One limitation of our study is the unaccounted organ motions, especially for the sigmoid, rectum and small intestines. In addition to this, there are possible errors in the patients’ set-up. The calculation of the dose-volumes was based on only a snapshot of pretreatment CT scanning. The distance of the CT scan and the low resolution introduce an uncertainty in the delineation of the organ. Additionally, there is uncertainty regarding small-intestines dose-volume data, since the whole organ was not delineated. To increase precision on anal-sphincter delineation magnetic resonance imaging (MRI) could have been used but during the treatment period (1991–2003), MRI was not available for organ delineation either at Karolinska University Hospital or at Sahlgrenska. Another possible source of uncertainty is the varying follow-up times in the patient material, but since we suspect that this symptom seldom heals, we believe this can be accepted.
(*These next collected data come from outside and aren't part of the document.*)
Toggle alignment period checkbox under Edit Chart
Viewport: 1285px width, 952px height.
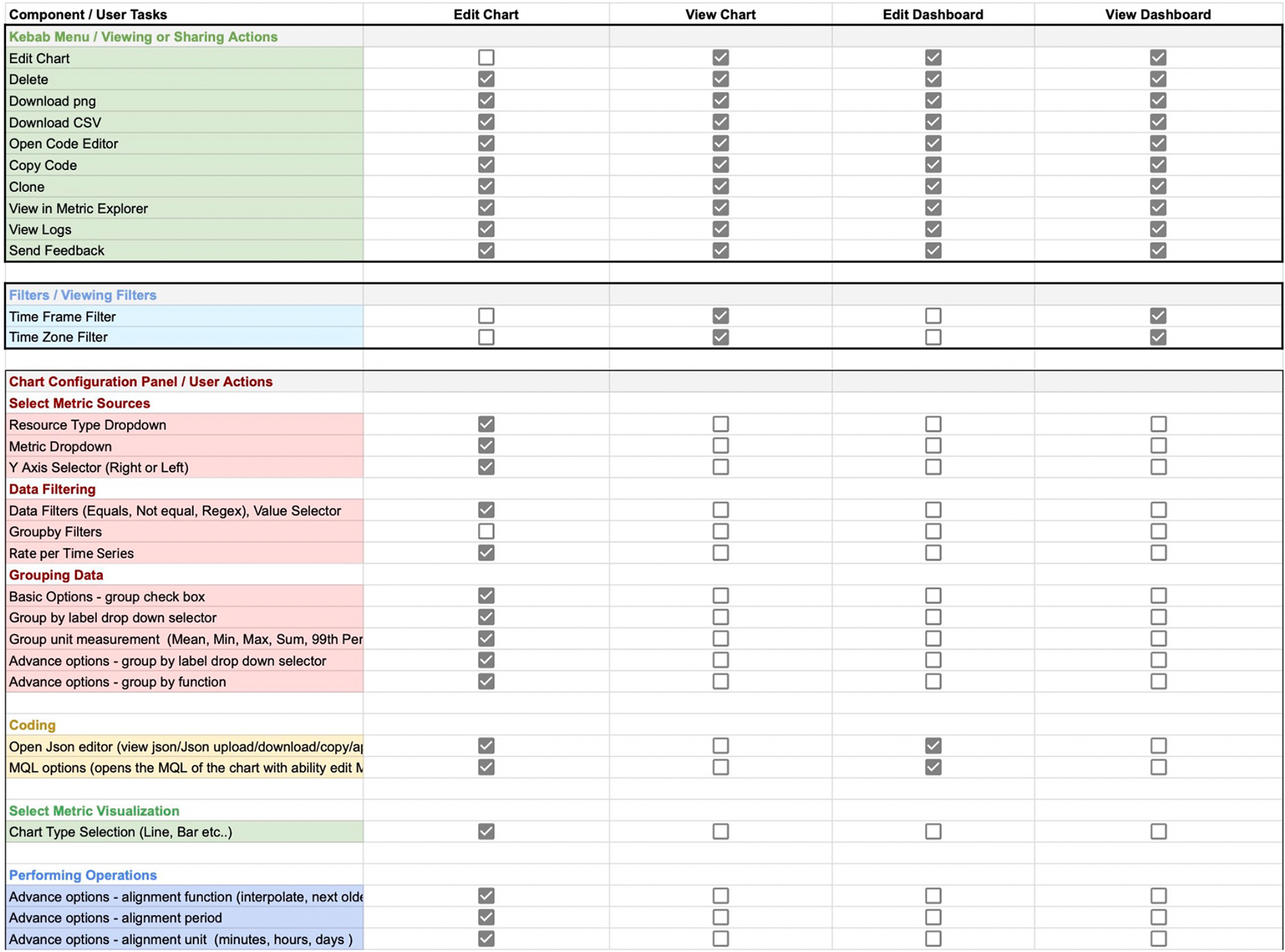(x=486, y=917)
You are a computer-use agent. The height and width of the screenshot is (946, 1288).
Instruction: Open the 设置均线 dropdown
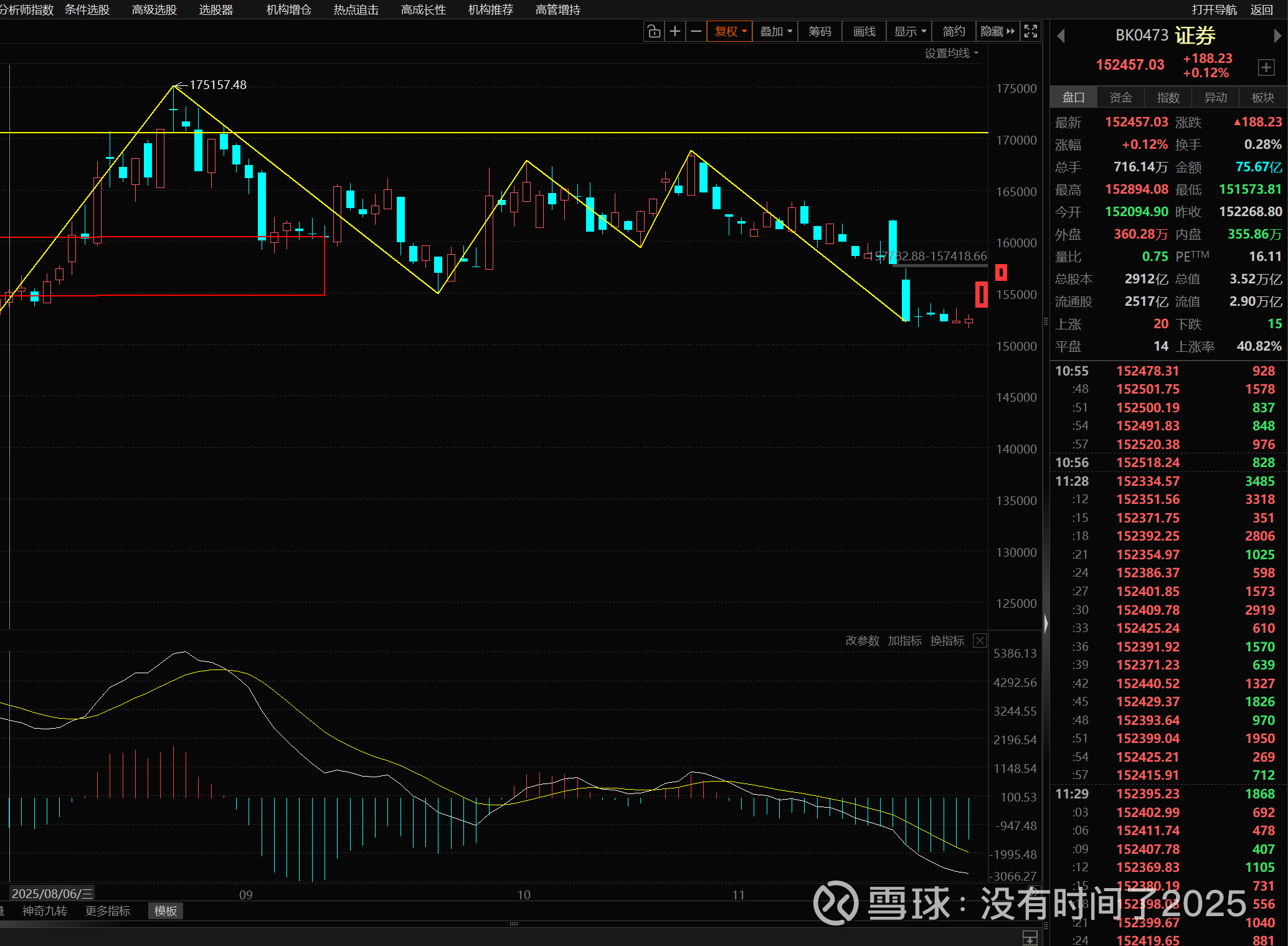(951, 54)
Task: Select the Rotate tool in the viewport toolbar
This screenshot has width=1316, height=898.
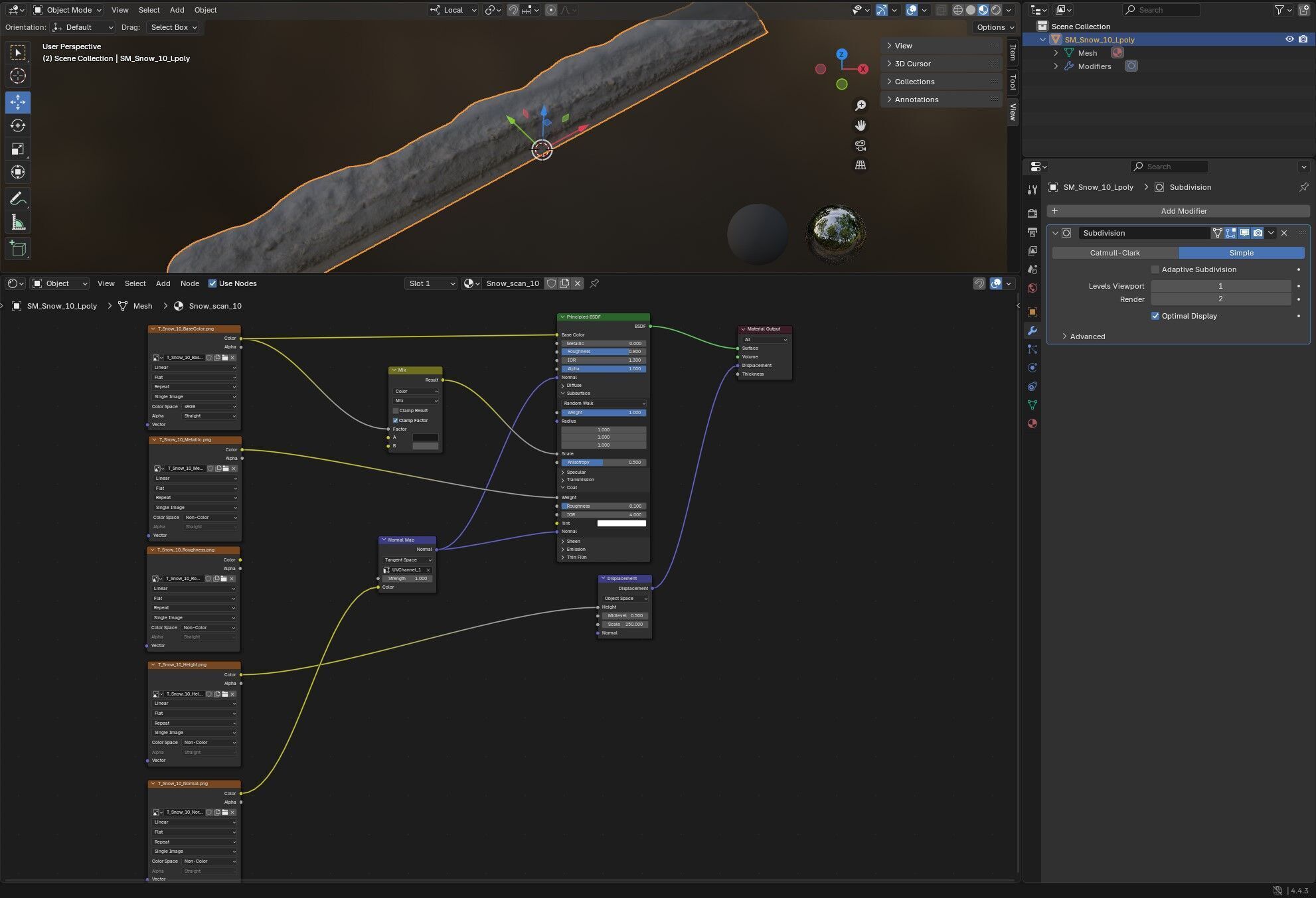Action: (x=18, y=126)
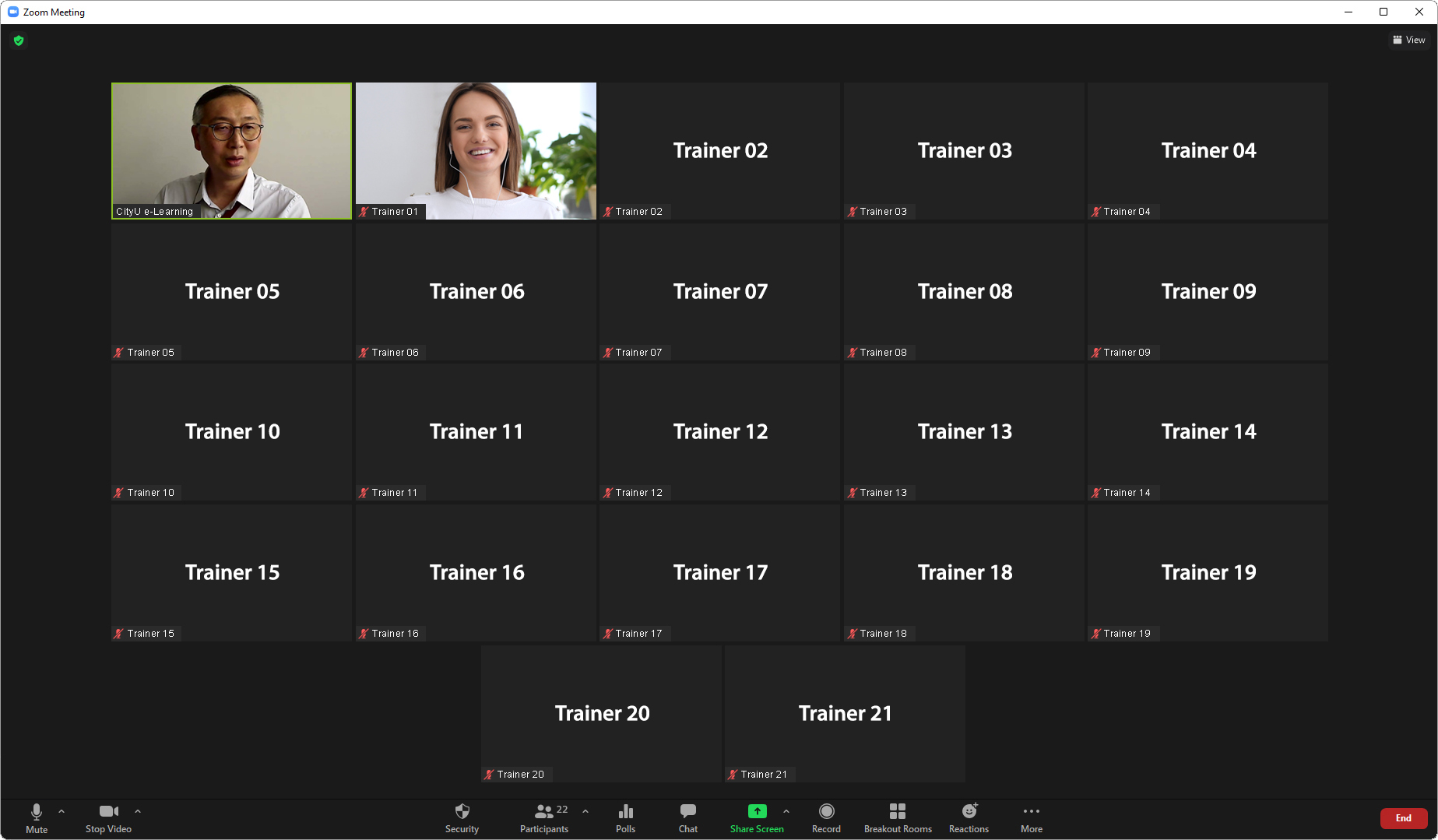1438x840 pixels.
Task: Expand Participants panel options chevron
Action: pyautogui.click(x=585, y=810)
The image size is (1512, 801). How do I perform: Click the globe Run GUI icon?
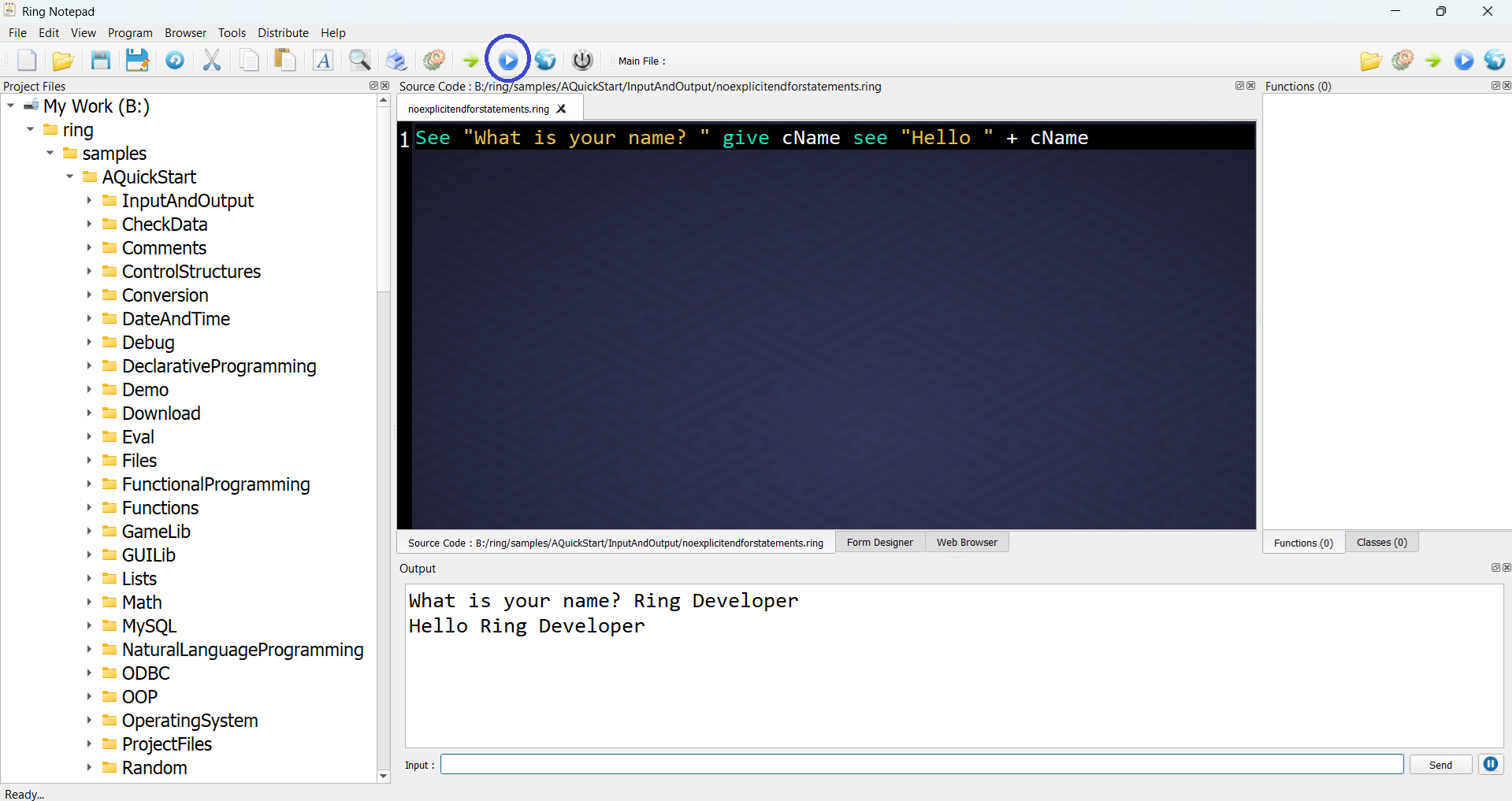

In conclusion, we investigated the dose to the organs anal sphincter, rectum, sigmoid and the small intestines and the relation with the symptom ‘emptying of all stools into clothing without forewarning’ and calculated the corresponding dose- response relationships. Dose to the anal sphincter and mean dose to the sigmoid appear to be the parameters most closely related with the symptom. Steep dose-response relationships were found for all four OARs and according to the NTCP models applied, a serial behavior was found for this endpoint for all four OARs. Hence, in order to eliminate the risk of ‘emptying of all stools into clothing without forewarning’ as a radiation induced symptom in the future, delineation of the sigmoid as well as the anal-sphincter region, the rectum and small intestines may be considered.

Declaration of interest: The authors report no conflicts of interest. The authors alone are responsible for the content and writing of the paper.